ACA500plus – available from: 10 Jan 2017 - doener
https://icomp.de/shop-icomp/en/produkt-details/product/ACA500plus.html#filter=*
======
Annatar
It is way too late: fresh Vampire 500's are selling like hotcakes on ebay (I'm
waiting for the frenzy to subside before getting mine), and the specs make the
ACA500+ look like a stone knife compared to a laser cutter.

Vampire 500 provides the equivalent of MC68070 (extra instructions), is
64-bit, runs at 234 MHz, has HDMI output, 128 MB of RAM, and AGA (and will
sport SAGA soon, via firmware update directly from AmigaDOS).
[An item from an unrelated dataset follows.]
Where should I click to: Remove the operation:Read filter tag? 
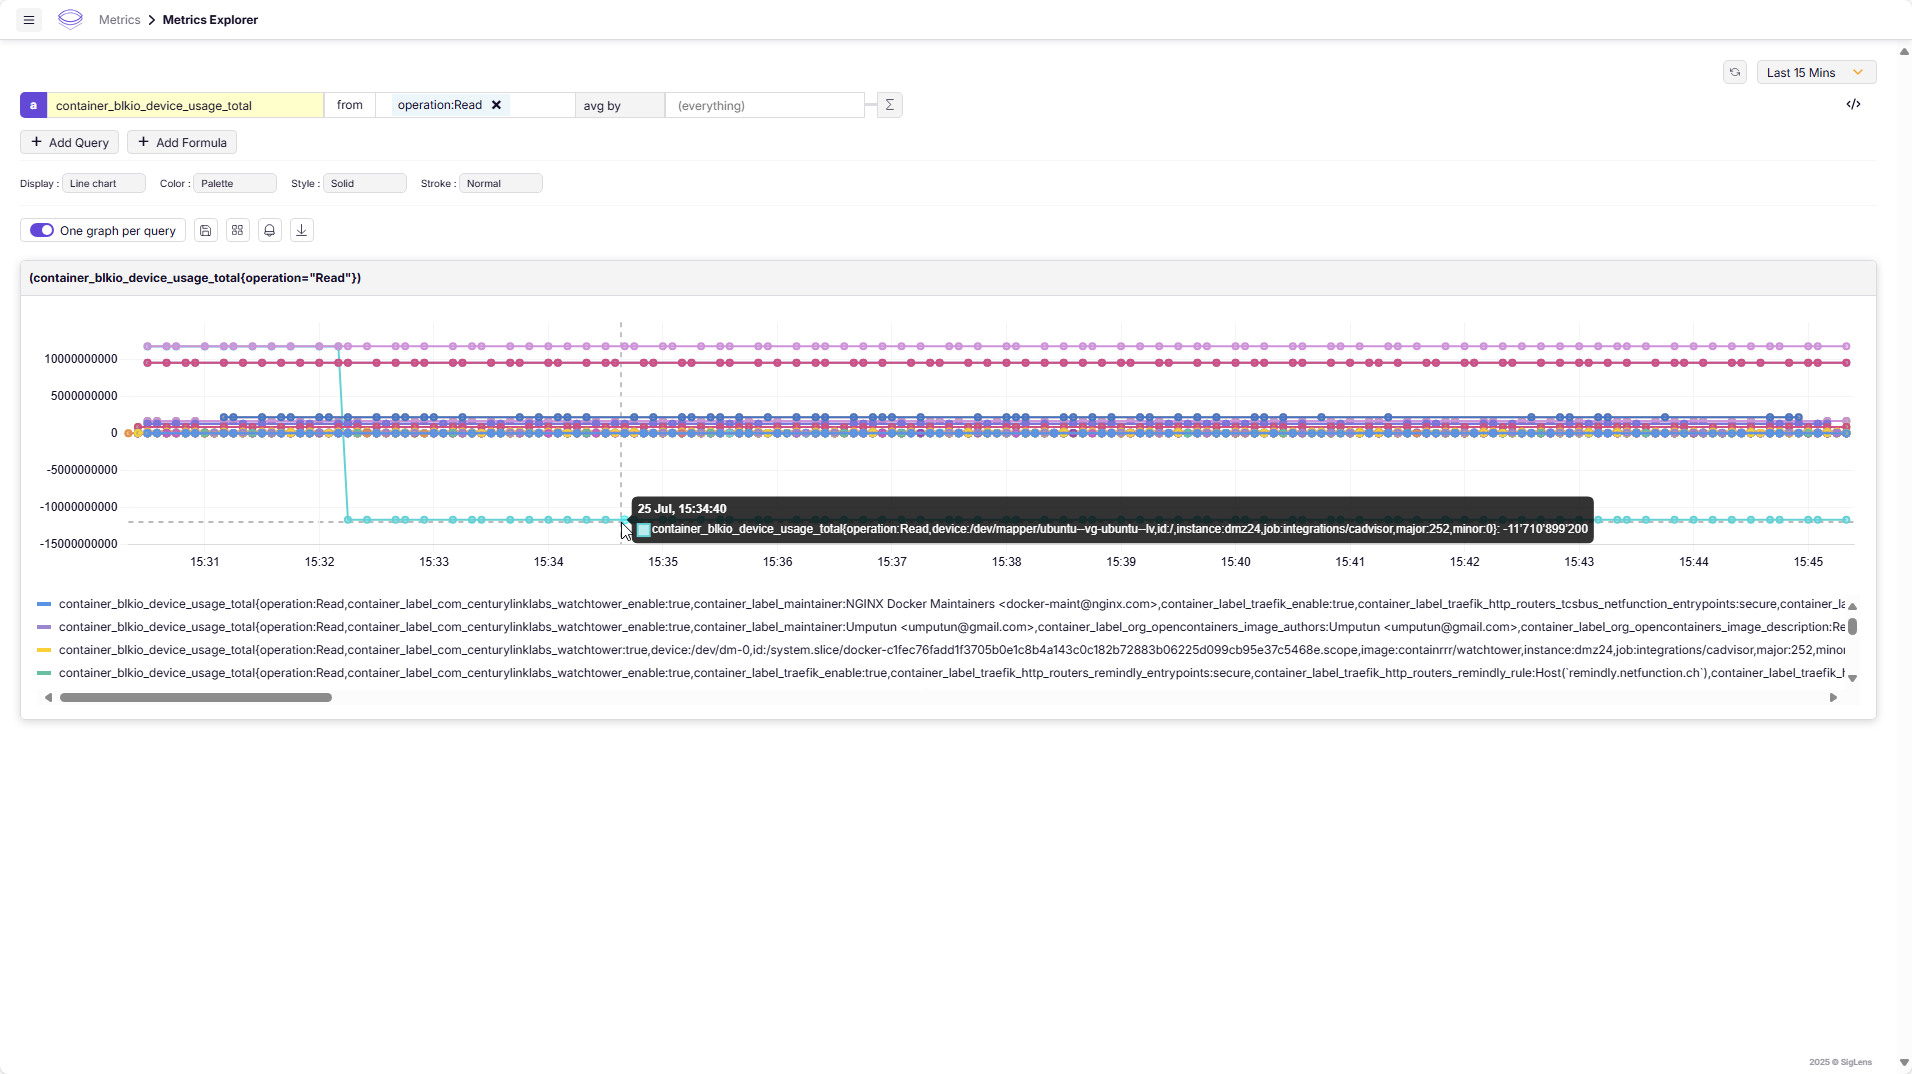[x=495, y=105]
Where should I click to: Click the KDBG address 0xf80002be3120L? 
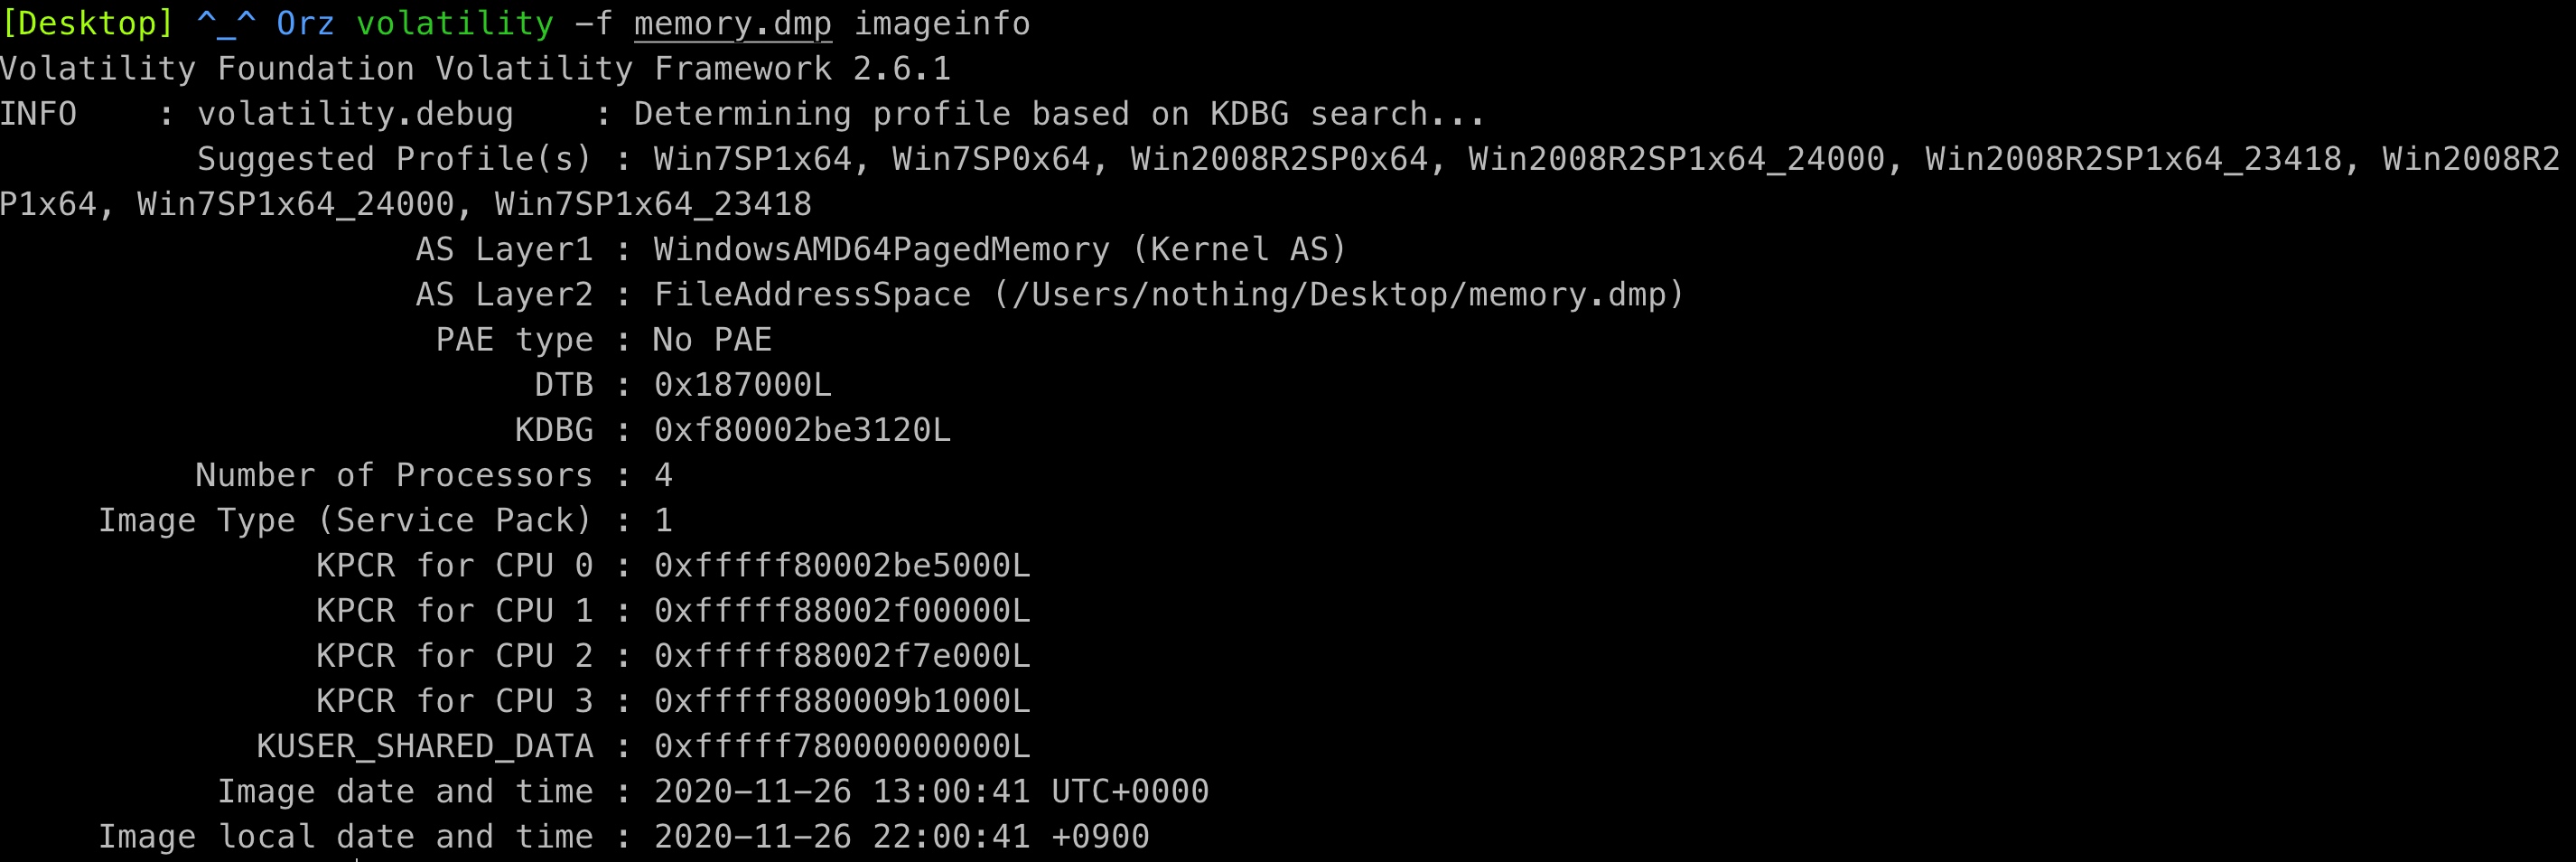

Additionally, it
has an IDE controller and supports SDHC. Probably the most fascinating but
obscure feature is the core's capability of executing 64-bit instructions from
any processor simultaneously, intermixed into the instruction decoder stream:
PPC and intel are currently supported, in addition to new 64-bit MC68000 and
SIMD instructions.

[https://www.youtube.com/watch?v=tNjuulAWntc](https://www.youtube.com/watch?v=tNjuulAWntc)

[http://m.youtube.com/watch?v=9ncJs87hDkg](http://m.youtube.com/watch?v=9ncJs87hDkg)

[http://m.youtube.com/watch?v=tNjuulAWntc](http://m.youtube.com/watch?v=tNjuulAWntc)

[http://www.amigablogs.net/feed/2016/12/vampire-500-v2-part-2](http://www.amigablogs.net/feed/2016/12/vampire-500-v2-part-2)

ACA500+ had been unavailable for too long, and now the train has left the
station. Who is going to get a MC68010 at 14 MHz when they can have a SIMD,
64-bit MC68070 at 234 plus Super AGA on their A500?